▸ **WHAT IS BEING ASKED**
Below is a block of records; repeat each one exactly.

▸ **RECORDS FOR THIS EXERCISE**

■ ■ ■ ■ ■

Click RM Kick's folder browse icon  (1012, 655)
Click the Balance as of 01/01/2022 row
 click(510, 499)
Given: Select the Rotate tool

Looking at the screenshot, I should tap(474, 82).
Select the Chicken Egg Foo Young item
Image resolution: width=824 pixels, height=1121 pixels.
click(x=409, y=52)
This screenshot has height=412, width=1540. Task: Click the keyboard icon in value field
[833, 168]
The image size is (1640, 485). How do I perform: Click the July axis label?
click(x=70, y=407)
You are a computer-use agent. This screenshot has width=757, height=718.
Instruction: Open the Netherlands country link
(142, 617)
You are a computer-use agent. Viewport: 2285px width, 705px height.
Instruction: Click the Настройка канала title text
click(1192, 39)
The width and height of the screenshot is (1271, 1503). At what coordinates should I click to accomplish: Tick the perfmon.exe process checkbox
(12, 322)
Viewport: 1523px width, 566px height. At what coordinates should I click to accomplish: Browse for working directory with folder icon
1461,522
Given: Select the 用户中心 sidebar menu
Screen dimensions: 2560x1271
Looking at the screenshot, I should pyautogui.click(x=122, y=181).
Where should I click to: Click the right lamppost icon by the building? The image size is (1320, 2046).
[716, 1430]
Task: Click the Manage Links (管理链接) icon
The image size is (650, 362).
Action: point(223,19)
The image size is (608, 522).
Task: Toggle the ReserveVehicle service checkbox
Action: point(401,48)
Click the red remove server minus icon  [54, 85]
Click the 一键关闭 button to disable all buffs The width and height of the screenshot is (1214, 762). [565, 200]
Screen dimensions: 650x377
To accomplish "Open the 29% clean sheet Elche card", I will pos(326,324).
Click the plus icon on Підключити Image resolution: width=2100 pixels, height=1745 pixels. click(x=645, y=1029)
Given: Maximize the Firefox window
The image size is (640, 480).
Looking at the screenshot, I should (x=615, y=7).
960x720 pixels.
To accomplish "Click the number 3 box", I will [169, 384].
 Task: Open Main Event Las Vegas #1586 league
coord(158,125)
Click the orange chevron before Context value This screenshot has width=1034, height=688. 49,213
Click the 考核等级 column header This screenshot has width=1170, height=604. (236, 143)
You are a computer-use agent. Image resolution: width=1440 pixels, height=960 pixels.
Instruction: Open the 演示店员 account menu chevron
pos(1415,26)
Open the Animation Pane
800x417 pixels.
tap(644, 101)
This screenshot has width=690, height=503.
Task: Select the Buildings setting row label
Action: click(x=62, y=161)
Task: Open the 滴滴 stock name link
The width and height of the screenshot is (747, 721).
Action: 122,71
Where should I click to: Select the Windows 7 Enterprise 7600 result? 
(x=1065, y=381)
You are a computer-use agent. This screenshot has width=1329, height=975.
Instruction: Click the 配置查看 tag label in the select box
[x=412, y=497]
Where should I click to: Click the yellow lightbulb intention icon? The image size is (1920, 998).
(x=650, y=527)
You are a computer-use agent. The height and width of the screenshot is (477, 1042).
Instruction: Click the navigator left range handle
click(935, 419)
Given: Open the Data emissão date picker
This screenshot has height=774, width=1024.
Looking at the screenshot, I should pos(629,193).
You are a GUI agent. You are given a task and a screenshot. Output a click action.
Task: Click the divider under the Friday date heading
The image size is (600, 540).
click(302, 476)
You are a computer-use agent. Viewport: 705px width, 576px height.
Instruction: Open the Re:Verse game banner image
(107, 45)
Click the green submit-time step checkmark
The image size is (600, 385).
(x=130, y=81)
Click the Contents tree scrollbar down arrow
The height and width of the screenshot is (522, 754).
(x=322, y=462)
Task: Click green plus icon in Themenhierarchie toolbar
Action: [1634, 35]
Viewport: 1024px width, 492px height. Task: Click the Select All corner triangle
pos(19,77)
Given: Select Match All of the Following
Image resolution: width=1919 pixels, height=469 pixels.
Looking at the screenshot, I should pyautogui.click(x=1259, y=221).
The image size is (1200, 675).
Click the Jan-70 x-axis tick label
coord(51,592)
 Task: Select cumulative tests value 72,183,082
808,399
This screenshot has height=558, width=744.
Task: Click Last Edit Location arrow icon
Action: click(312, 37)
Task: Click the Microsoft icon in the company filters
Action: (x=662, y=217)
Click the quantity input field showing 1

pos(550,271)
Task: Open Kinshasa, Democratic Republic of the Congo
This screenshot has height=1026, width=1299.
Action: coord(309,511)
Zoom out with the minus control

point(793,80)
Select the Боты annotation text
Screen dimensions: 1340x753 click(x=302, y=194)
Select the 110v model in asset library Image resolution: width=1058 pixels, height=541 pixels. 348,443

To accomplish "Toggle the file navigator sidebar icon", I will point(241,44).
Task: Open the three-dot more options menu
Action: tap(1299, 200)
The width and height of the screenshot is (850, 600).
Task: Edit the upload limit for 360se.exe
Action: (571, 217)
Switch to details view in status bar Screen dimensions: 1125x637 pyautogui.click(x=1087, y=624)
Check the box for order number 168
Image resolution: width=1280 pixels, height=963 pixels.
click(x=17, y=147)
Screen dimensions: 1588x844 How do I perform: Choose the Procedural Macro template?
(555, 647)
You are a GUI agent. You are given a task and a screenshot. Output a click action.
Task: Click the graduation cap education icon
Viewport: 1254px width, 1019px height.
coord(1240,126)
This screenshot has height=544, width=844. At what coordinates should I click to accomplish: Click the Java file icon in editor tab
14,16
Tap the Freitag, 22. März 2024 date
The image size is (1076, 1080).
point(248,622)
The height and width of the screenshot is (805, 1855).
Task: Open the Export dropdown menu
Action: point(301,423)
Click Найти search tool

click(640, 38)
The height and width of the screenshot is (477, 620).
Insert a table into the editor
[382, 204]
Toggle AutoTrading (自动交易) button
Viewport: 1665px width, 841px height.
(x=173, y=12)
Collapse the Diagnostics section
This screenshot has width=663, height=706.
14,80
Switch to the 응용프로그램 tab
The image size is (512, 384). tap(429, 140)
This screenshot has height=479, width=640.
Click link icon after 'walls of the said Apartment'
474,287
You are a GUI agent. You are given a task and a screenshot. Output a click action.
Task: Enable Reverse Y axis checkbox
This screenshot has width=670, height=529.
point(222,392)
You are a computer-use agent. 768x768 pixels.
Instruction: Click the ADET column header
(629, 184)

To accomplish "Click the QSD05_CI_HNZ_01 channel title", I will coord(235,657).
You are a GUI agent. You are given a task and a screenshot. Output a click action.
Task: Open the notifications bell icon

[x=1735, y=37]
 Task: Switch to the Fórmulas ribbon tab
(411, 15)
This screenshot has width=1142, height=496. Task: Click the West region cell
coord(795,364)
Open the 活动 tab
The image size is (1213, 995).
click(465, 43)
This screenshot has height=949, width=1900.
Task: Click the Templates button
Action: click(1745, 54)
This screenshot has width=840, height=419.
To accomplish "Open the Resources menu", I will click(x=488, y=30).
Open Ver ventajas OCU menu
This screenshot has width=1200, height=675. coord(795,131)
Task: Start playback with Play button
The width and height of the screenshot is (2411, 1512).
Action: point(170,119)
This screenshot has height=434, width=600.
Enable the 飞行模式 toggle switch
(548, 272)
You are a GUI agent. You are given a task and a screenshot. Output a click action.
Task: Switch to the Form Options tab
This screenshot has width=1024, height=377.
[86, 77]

■ ■ ■ ■ ■

▸ **OUTPUT**
Click RM Kick's folder browse icon  (1012, 655)
Click the Balance as of 01/01/2022 row
 click(510, 499)
Given: Select the Rotate tool

Looking at the screenshot, I should tap(474, 82).
Select the Chicken Egg Foo Young item
Image resolution: width=824 pixels, height=1121 pixels.
click(x=409, y=52)
This screenshot has height=412, width=1540. Task: Click the keyboard icon in value field
[833, 168]
The image size is (1640, 485). How do I perform: Click the July axis label?
click(x=70, y=407)
You are a computer-use agent. This screenshot has width=757, height=718.
Instruction: Open the Netherlands country link
(142, 617)
You are a computer-use agent. Viewport: 2285px width, 705px height.
Instruction: Click the Настройка канала title text
click(1192, 39)
The width and height of the screenshot is (1271, 1503). At what coordinates should I click to accomplish: Tick the perfmon.exe process checkbox
(12, 322)
Viewport: 1523px width, 566px height. At what coordinates should I click to accomplish: Browse for working directory with folder icon
1461,522
Given: Select the 用户中心 sidebar menu
Screen dimensions: 2560x1271
Looking at the screenshot, I should pyautogui.click(x=122, y=181).
Where should I click to: Click the right lamppost icon by the building? The image size is (1320, 2046).
[716, 1430]
Task: Click the Manage Links (管理链接) icon
The image size is (650, 362).
Action: point(223,19)
The image size is (608, 522).
Task: Toggle the ReserveVehicle service checkbox
Action: point(401,48)
Click the red remove server minus icon  [54, 85]
Click the 一键关闭 button to disable all buffs The width and height of the screenshot is (1214, 762). [565, 200]
Screen dimensions: 650x377
To accomplish "Open the 29% clean sheet Elche card", I will pos(326,324).
Click the plus icon on Підключити Image resolution: width=2100 pixels, height=1745 pixels. click(x=645, y=1029)
Given: Maximize the Firefox window
The image size is (640, 480).
Looking at the screenshot, I should (x=615, y=7).
960x720 pixels.
To accomplish "Click the number 3 box", I will [169, 384].
 Task: Open Main Event Las Vegas #1586 league
coord(158,125)
Click the orange chevron before Context value This screenshot has width=1034, height=688. 49,213
Click the 考核等级 column header This screenshot has width=1170, height=604. (236, 143)
You are a computer-use agent. Image resolution: width=1440 pixels, height=960 pixels.
Instruction: Open the 演示店员 account menu chevron
pos(1415,26)
Open the Animation Pane
800x417 pixels.
tap(644, 101)
This screenshot has width=690, height=503.
Task: Select the Buildings setting row label
Action: click(x=62, y=161)
Task: Open the 滴滴 stock name link
The width and height of the screenshot is (747, 721).
Action: 122,71
Where should I click to: Select the Windows 7 Enterprise 7600 result? 
(x=1065, y=381)
You are a computer-use agent. This screenshot has width=1329, height=975.
Instruction: Click the 配置查看 tag label in the select box
[x=412, y=497]
Where should I click to: Click the yellow lightbulb intention icon? The image size is (1920, 998).
(x=650, y=527)
You are a computer-use agent. The height and width of the screenshot is (477, 1042).
Instruction: Click the navigator left range handle
click(935, 419)
Given: Open the Data emissão date picker
This screenshot has height=774, width=1024.
Looking at the screenshot, I should pos(629,193).
You are a GUI agent. You are given a task and a screenshot. Output a click action.
Task: Click the divider under the Friday date heading
The image size is (600, 540).
click(302, 476)
You are a computer-use agent. Viewport: 705px width, 576px height.
Instruction: Open the Re:Verse game banner image
(107, 45)
Click the green submit-time step checkmark
The image size is (600, 385).
(x=130, y=81)
Click the Contents tree scrollbar down arrow
The height and width of the screenshot is (522, 754).
(x=322, y=462)
Task: Click green plus icon in Themenhierarchie toolbar
Action: [1634, 35]
Viewport: 1024px width, 492px height. Task: Click the Select All corner triangle
pos(19,77)
Given: Select Match All of the Following
Image resolution: width=1919 pixels, height=469 pixels.
Looking at the screenshot, I should pyautogui.click(x=1259, y=221).
The image size is (1200, 675).
Click the Jan-70 x-axis tick label
coord(51,592)
 Task: Select cumulative tests value 72,183,082
808,399
This screenshot has height=558, width=744.
Task: Click Last Edit Location arrow icon
Action: click(312, 37)
Task: Click the Microsoft icon in the company filters
Action: (x=662, y=217)
Click the quantity input field showing 1

pos(550,271)
Task: Open Kinshasa, Democratic Republic of the Congo
This screenshot has height=1026, width=1299.
Action: coord(309,511)
Zoom out with the minus control

point(793,80)
Select the Боты annotation text
Screen dimensions: 1340x753 click(x=302, y=194)
Select the 110v model in asset library Image resolution: width=1058 pixels, height=541 pixels. 348,443

To accomplish "Toggle the file navigator sidebar icon", I will point(241,44).
Task: Open the three-dot more options menu
Action: tap(1299, 200)
The width and height of the screenshot is (850, 600).
Task: Edit the upload limit for 360se.exe
Action: (571, 217)
Switch to details view in status bar Screen dimensions: 1125x637 pyautogui.click(x=1087, y=624)
Check the box for order number 168
Image resolution: width=1280 pixels, height=963 pixels.
click(x=17, y=147)
Screen dimensions: 1588x844 How do I perform: Choose the Procedural Macro template?
(555, 647)
You are a GUI agent. You are given a task and a screenshot. Output a click action.
Task: Click the graduation cap education icon
Viewport: 1254px width, 1019px height.
coord(1240,126)
This screenshot has height=544, width=844. At what coordinates should I click to accomplish: Click the Java file icon in editor tab
14,16
Tap the Freitag, 22. März 2024 date
The image size is (1076, 1080).
point(248,622)
The height and width of the screenshot is (805, 1855).
Task: Open the Export dropdown menu
Action: point(301,423)
Click Найти search tool

click(640, 38)
The height and width of the screenshot is (477, 620).
Insert a table into the editor
[382, 204]
Toggle AutoTrading (自动交易) button
Viewport: 1665px width, 841px height.
(x=173, y=12)
Collapse the Diagnostics section
This screenshot has width=663, height=706.
14,80
Switch to the 응용프로그램 tab
The image size is (512, 384). tap(429, 140)
This screenshot has height=479, width=640.
Click link icon after 'walls of the said Apartment'
474,287
You are a GUI agent. You are given a task and a screenshot. Output a click action.
Task: Enable Reverse Y axis checkbox
This screenshot has width=670, height=529.
point(222,392)
You are a computer-use agent. 768x768 pixels.
Instruction: Click the ADET column header
(629, 184)

To accomplish "Click the QSD05_CI_HNZ_01 channel title", I will coord(235,657).
You are a GUI agent. You are given a task and a screenshot. Output a click action.
Task: Open the notifications bell icon

[x=1735, y=37]
 Task: Switch to the Fórmulas ribbon tab
(411, 15)
This screenshot has width=1142, height=496. Task: Click the West region cell
coord(795,364)
Open the 活动 tab
The image size is (1213, 995).
click(465, 43)
This screenshot has height=949, width=1900.
Task: Click the Templates button
Action: click(1745, 54)
This screenshot has width=840, height=419.
To accomplish "Open the Resources menu", I will click(x=488, y=30).
Open Ver ventajas OCU menu
This screenshot has width=1200, height=675. coord(795,131)
Task: Start playback with Play button
The width and height of the screenshot is (2411, 1512).
Action: point(170,119)
This screenshot has height=434, width=600.
Enable the 飞行模式 toggle switch
(548, 272)
You are a GUI agent. You are given a task and a screenshot. Output a click action.
Task: Switch to the Form Options tab
This screenshot has width=1024, height=377.
[86, 77]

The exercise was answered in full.